Re: Synch Rep for CommitFest 2009-07

From: Heikki Linnakangas <heikki(dot)linnakangas(at)enterprisedb(dot)com>
To: Fujii Masao <masao(dot)fujii(at)gmail(dot)com>
Cc: Robert Haas <robertmhaas(at)gmail(dot)com>, PostgreSQL-development <pgsql-hackers(at)postgresql(dot)org>
Subject: Re: Synch Rep for CommitFest 2009-07
Date: 2009-07-16 09:00:07
Message-ID: 4A5EEC17.6010903@enterprisedb.com
Views: Raw Message | Whole Thread | Download mbox | Resend email
Thread:
Lists: pgsql-hackers

Fujii Masao wrote:
> On Thu, Jul 16, 2009 at 6:03 AM, Heikki
> Linnakangas<heikki(dot)linnakangas(at)enterprisedb(dot)com> wrote:
>> 1. Change the way synchronization is done when standby connects to
>> primary. After authentication, standby should send a message to primary,
>> stating the <begin> point (where <begin> is an XLogRecPtr, not a WAL
>> segment name). Primary starts streaming WAL starting from that point,
>> and keeps streaming forever. pg_read_xlogfile() needs to be removed.
>
> I assume that <begin> should indicate the location of the last valid record.
> In other words, at first the standby tries to recover by using only the XLOG
> files which exist in its archive or pg_xlog. When it has reached the last valid
> record, it requests the XLOG records which follow <begin> to the primary.
> Is my understanding OK?

Yes.

> http://archives.postgresql.org/pgsql-hackers/2009-07/msg00475.php
> As I described before, the XLOG file which the standby creates should be
> recoverable. So, when <begin> indicates the middle of the XLOG file, the
> primary should start sending the records from the head of the file including
> <begin>. Is this OK?
>
> Or, the primary should start from <begin>? In this case, since we can
> expect that the incomplete file including <begin> would exist in also the
> standby, the records following <begin> need to be appended into it.

I would expect the standby to append to the partial XLOG file.

> And, if that incomplete file is the restored one from archive, it would need
> to be renamed from a temporary name before being appended.

The archive should not normally contain partial XLOG files, only if you
manually copy one there after primary has crashed. So I don't think
that's something we need to support.

> A timeline/backup history file is also required for recovery, but it's not
> found in the standby. So, they need to be shipped from the primary, and
> this capability is provided by pg_read_xlogfile(). If removing the function,
> how should we transfer those history files? The function similar to
> pg_read_xlogfile() with which the filename needs to be specified is still
> necessary?

Hmm. You only need the timeline history file if the base backup was
taken in an earlier timeline. That situation would only arise if you
(manually) take a base backup, restore to a server (which creates a new
timeline), and then create a slave against that server. At least in the
1st phase, I think we can assume that the standby has access to the same
archive, and will find the history file from there. If not, throw an
error. We can add more bells and whistles later.

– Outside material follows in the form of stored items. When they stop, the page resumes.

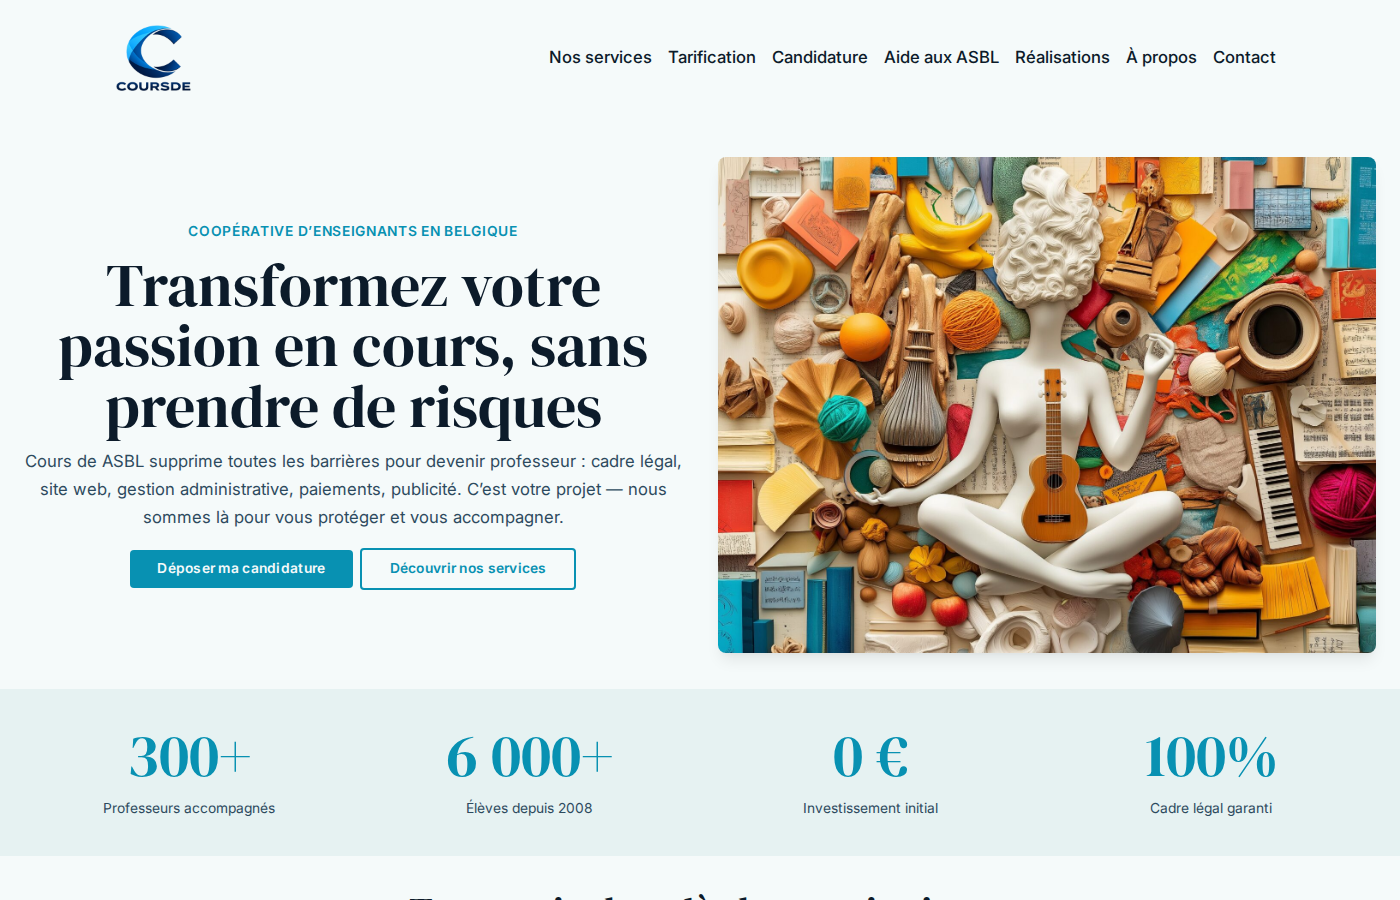The width and height of the screenshot is (1400, 900).
Task: Click the Cadre légal garanti label
Action: [x=1211, y=808]
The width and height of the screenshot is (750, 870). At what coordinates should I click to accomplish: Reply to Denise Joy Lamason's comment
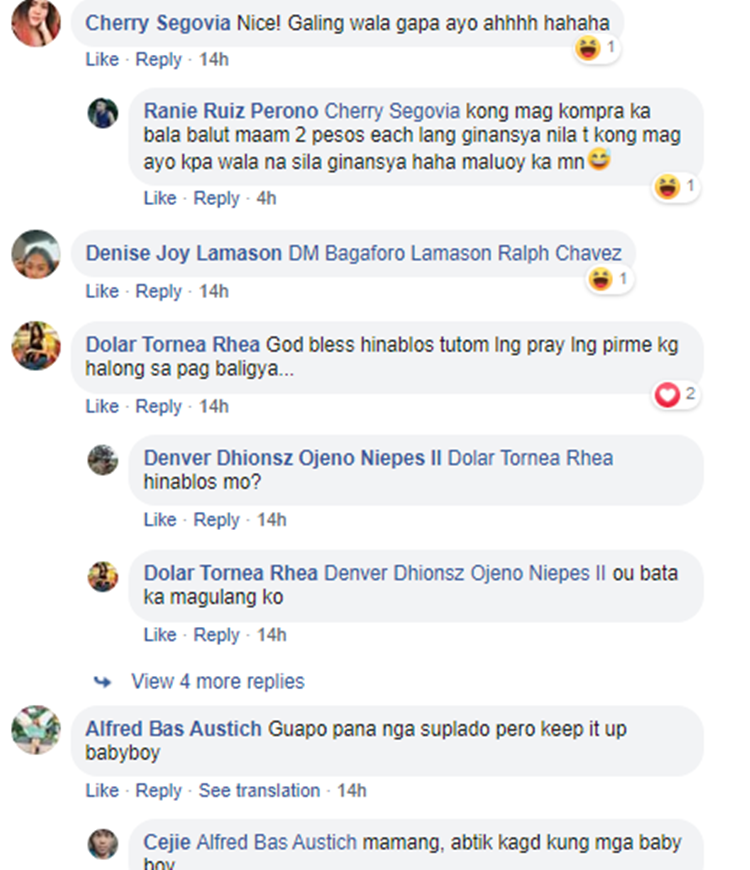click(x=159, y=291)
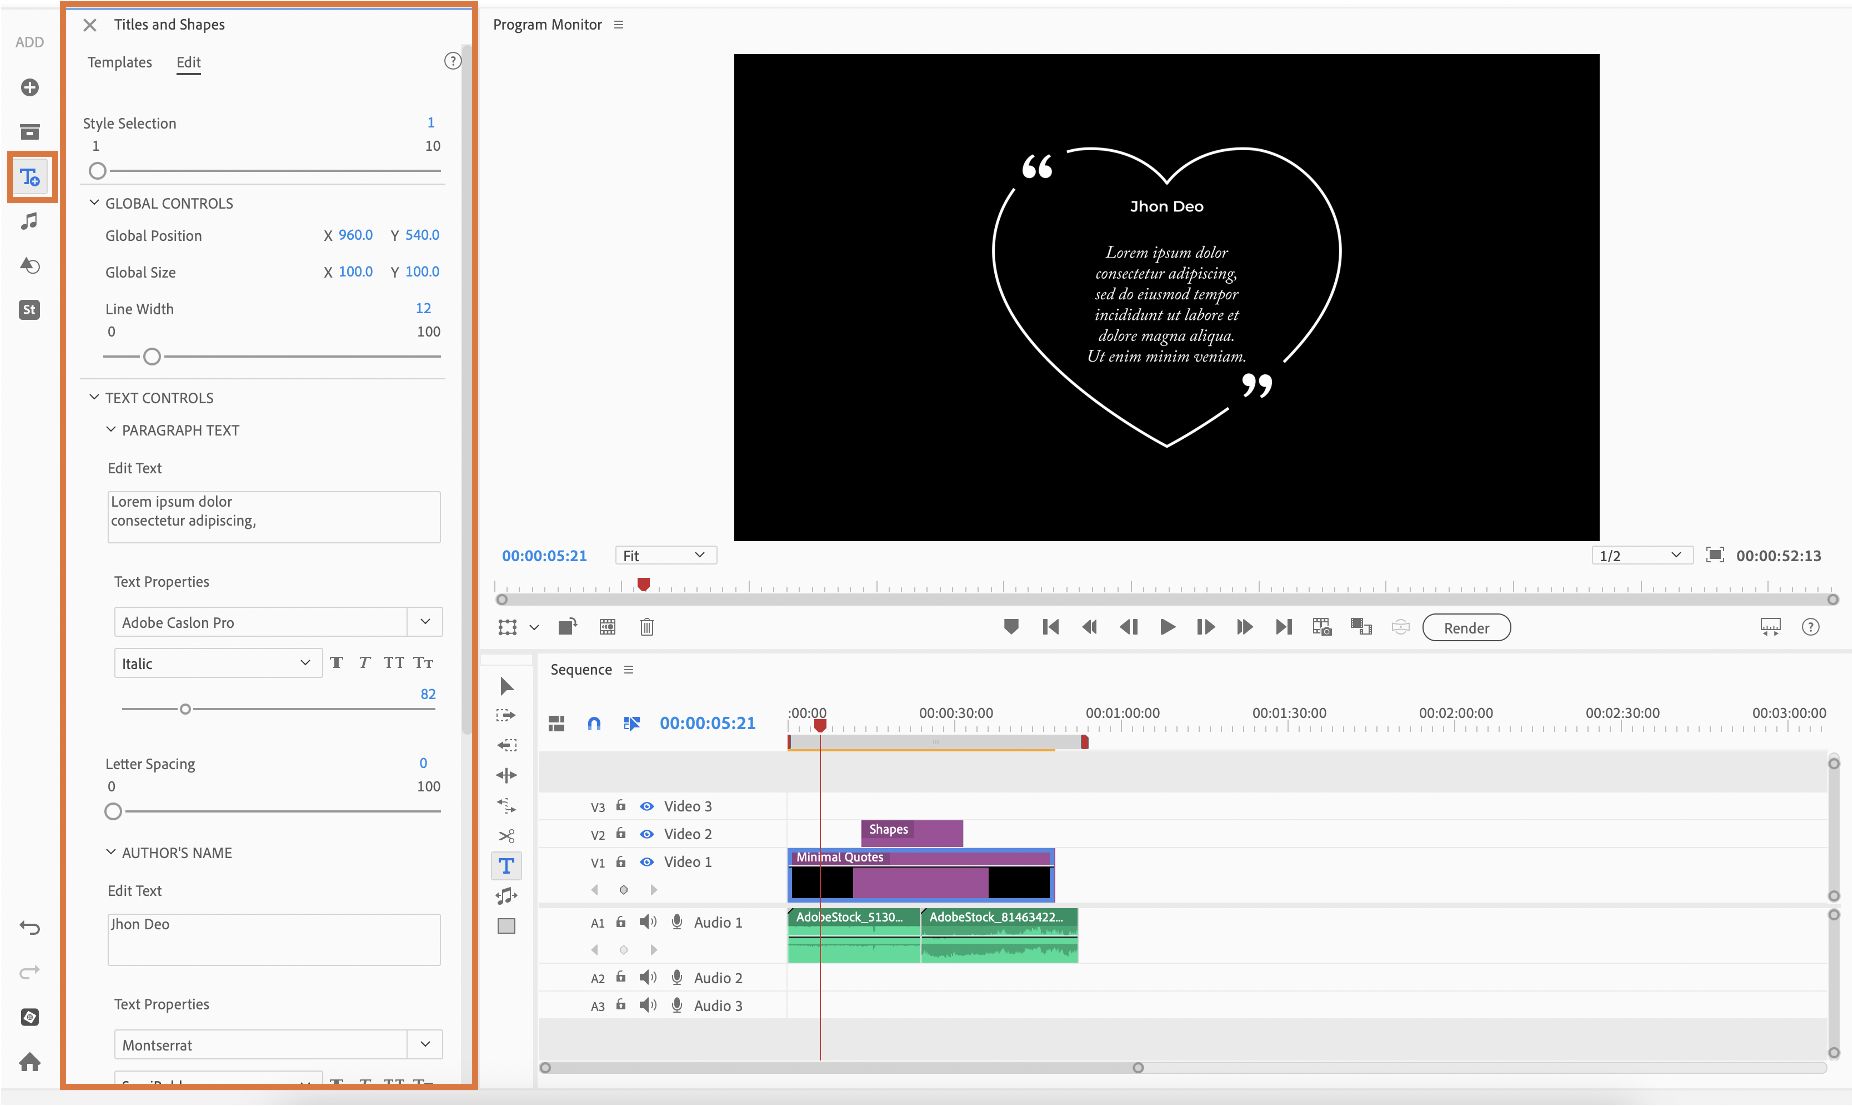Click the trash delete icon in monitor
Image resolution: width=1852 pixels, height=1106 pixels.
click(x=647, y=627)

> CHECKPOINT should not recycle the XLOG files following the file which
> is requested by the standby in that moment. So, we need to tweak the
> recycling policy.

Yep.

>> 3. Need to support multiple WALSenders. While multiple slave support
>> isn't 1st priority right now, it's not acceptable that a new WALSender
>> can't connect while one is active already. That can cause trouble in
>> case of network problems etc.
>
> Sorry, I didn't get your point. You think multiple slave support isn't 1st
> priority, and yet why should multiple walsender mechanism be necessary?
> Can you describe the problem cases in more detail?

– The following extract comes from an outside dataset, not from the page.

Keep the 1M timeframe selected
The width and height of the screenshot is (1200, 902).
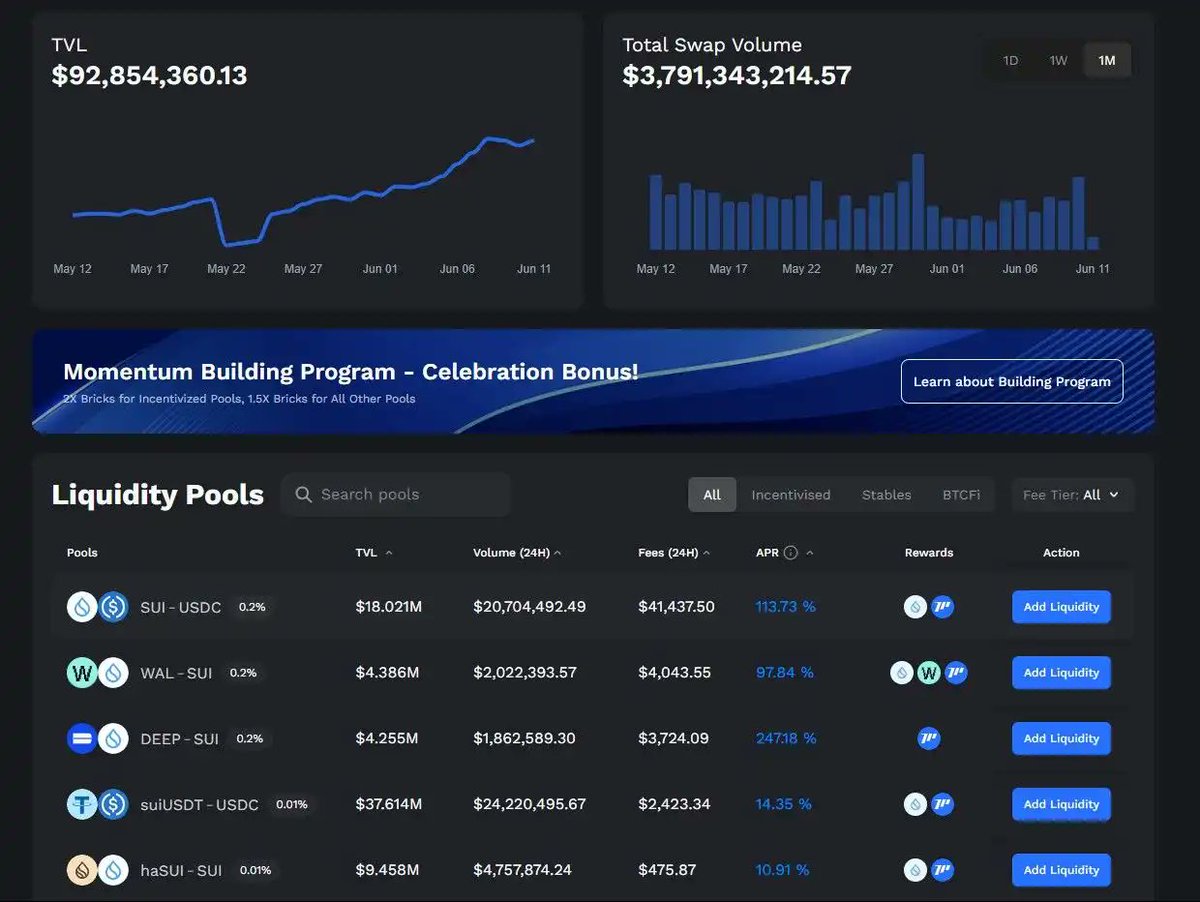click(1107, 60)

As the patch stands, new walsender connections are refused when one is
active already. What if the walsender connection is in a zombie state?
For example, it's trying to send WAL to the slave, but the network
connection is down, and the packets are going to a black hole. It will
take a while for the TCP layer to declare the connection dead, and close
the socket. During that time, you can't connect a new slave to the
master, or the same slave using a better network connection.

The most robust way to fix that is to support multiple walsenders. The
zombie walsender can take its time to die, while the new walsender
serves the new connection. You could tweak SO_TIMEOUTs and stuff, but
even then the standby process could be in some weird hung state.

And of course, when we get around to add support for multiple slaves,
we'll have to do that anyway. Better get it right to begin with.

>> 4. It is not acceptable that normal backends have to wait for walsender
>> to send data.
>
> Umm... this is true in asynchronous replication case. Also true while the
> standby is catching up with the primary. After those servers get into
> synchronization, the backend should wait for walsender to send data (and
> also walreceiver to write/fsync data) before returning "success" of COMMIT
> to the client. Is my understanding right?

Even in synchronous replication, a backend should only have to wait when
it commits. You would only see the difference with very large
transactions that write more WAL than fits in wal_buffers, though, like
data loading.

> In current Synch Rep, the backend basically doesn't wait for walsender in
> asynchronous mode. But only when wal_buffers is filled with unsent data,
> the backend waits for walsender to send data because there is no room to
> insert new data. You suggest only that this problem case should be solved?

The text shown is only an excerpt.